As we recognized the one-year anniversary of the release of the A Path Forward document, we here at GLP realize that the work is not over. However with the same spirit we are willing to be an accomplice on the side of justice. We hope that you look at this data and see, and even feel, the sense of urgency in addressing these issues. We hope that you are moved to catalyze civic change within your own sphere of influence and by using your own skills, talents, and resources. We hope you will support us.
-Monica E. Unseld, Ph.D, MPH
As opposed to the annual report presented in past years, the 2020 Report will comprise of a series of reports that align with specific issues addressed in A Path Forward.
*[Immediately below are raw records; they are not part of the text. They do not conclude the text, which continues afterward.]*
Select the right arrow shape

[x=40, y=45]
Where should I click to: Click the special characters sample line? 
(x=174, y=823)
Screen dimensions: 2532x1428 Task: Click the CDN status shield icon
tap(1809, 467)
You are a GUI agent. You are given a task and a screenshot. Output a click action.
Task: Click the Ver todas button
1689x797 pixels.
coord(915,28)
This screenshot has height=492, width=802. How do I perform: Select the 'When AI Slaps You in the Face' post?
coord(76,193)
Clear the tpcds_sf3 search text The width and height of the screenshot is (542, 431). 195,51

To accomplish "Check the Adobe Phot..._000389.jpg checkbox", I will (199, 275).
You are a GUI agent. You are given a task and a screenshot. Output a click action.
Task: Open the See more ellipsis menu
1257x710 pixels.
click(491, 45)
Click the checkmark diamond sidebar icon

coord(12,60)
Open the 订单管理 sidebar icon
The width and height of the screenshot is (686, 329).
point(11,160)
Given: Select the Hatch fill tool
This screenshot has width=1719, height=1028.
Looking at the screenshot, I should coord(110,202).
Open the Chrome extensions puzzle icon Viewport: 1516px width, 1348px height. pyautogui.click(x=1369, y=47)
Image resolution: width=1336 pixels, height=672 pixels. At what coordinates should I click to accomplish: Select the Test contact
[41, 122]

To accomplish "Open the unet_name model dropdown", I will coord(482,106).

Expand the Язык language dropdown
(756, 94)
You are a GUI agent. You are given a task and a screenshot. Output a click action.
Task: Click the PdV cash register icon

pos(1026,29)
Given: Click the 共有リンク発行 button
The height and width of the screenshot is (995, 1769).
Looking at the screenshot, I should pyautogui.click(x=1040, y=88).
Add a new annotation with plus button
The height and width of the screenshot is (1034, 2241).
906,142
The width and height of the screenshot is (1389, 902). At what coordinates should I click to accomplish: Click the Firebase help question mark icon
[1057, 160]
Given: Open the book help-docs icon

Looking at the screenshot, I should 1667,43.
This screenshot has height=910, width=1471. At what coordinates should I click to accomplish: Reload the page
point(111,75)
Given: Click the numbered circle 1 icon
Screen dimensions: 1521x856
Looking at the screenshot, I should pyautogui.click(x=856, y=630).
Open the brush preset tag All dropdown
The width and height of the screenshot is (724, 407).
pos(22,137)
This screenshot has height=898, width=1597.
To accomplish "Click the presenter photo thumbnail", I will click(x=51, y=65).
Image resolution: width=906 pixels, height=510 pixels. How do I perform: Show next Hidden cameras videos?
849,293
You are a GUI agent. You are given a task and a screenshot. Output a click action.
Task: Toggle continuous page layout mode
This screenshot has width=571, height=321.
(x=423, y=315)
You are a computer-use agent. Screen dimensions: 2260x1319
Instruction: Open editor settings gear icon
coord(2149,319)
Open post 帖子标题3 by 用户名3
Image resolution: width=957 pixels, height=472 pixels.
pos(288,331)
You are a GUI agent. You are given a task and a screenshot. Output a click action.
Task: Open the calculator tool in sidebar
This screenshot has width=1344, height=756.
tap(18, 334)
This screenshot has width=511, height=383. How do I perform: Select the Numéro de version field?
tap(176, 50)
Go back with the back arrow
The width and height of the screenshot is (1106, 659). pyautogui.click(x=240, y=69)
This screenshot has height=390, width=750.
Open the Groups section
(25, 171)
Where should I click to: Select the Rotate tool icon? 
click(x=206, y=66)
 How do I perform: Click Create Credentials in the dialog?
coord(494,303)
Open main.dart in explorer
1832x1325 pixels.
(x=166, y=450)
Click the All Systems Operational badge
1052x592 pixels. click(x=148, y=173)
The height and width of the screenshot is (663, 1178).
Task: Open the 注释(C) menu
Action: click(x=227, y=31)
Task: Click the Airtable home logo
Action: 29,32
Over the last year, the Greater Louisville Project looked at the framework created by A Path Forward and where our community currently exists in four key areas. The individual reports offer a view into the challenges faced by many in our community, particularly black Louisvillians. The biggest challenge is that we cannot solve any of these complex issues in a vacuum. They are all interconnected and require a coordinated, holistic view that requires us to develop simultaneous solutions. This report also lifts up the voices of leaders in our community who understand the impact data can have in creating solutions to address some of our most pressing and persistent issues.
– Jeff Polson, Chair of the GLP Policy Board and Executive Director of the Jewish Heritage Fund for Excellence
For each indicator, Greater Louisville Project assigns cities into one of three groups (high-performing, middle-of-the-pack, and low-performing) based on how they compare to other cities. The assignment is based on how cities naturally cluster on that indicator. Sometimes, the differences between cities are very small, and the difference between a city ranked 5th and 6th could simply be a matter of the sampling error that arises from using survey data. Thus, rather than always make a division that declares the top 5 to be the top tier, we use a natural breaks algorithm to look for a cluster of cities that is outperforming the rest, a cluster that is about average, and a cluster that is lagging. This clustering gives us a better indication of where Louisville is thriving and where Louisville has room to learn from cities that are doing better.
Z-scores (or standardization) is a way to combine data with different units of measurement into a single index. The z-score is a measure of how far away a city (or census tract, etc.) is from the average city. In order to be comparable across different units of measurement, the z-score is the distance from the mean measured in standard deviations (e.g. if Louisville has a z-score of 1 it means Louisville is 1 standard deviation above the mean of its peer cities).
Data from the Robert Wood Johnson Foundation's County Health Rankings use z-scores and all z-scores are relative to the mean of Louisville's peer cities. (On the County Health Rankings site z-scores are relative to all the counties in each state - thus z-scores reported by GLP will be different, because we are using a different reference group). The Greater Louisville Project also uses z-scores in our multidimensional poverty index, which compares each census tract to the mean of all census tracts in Louisville.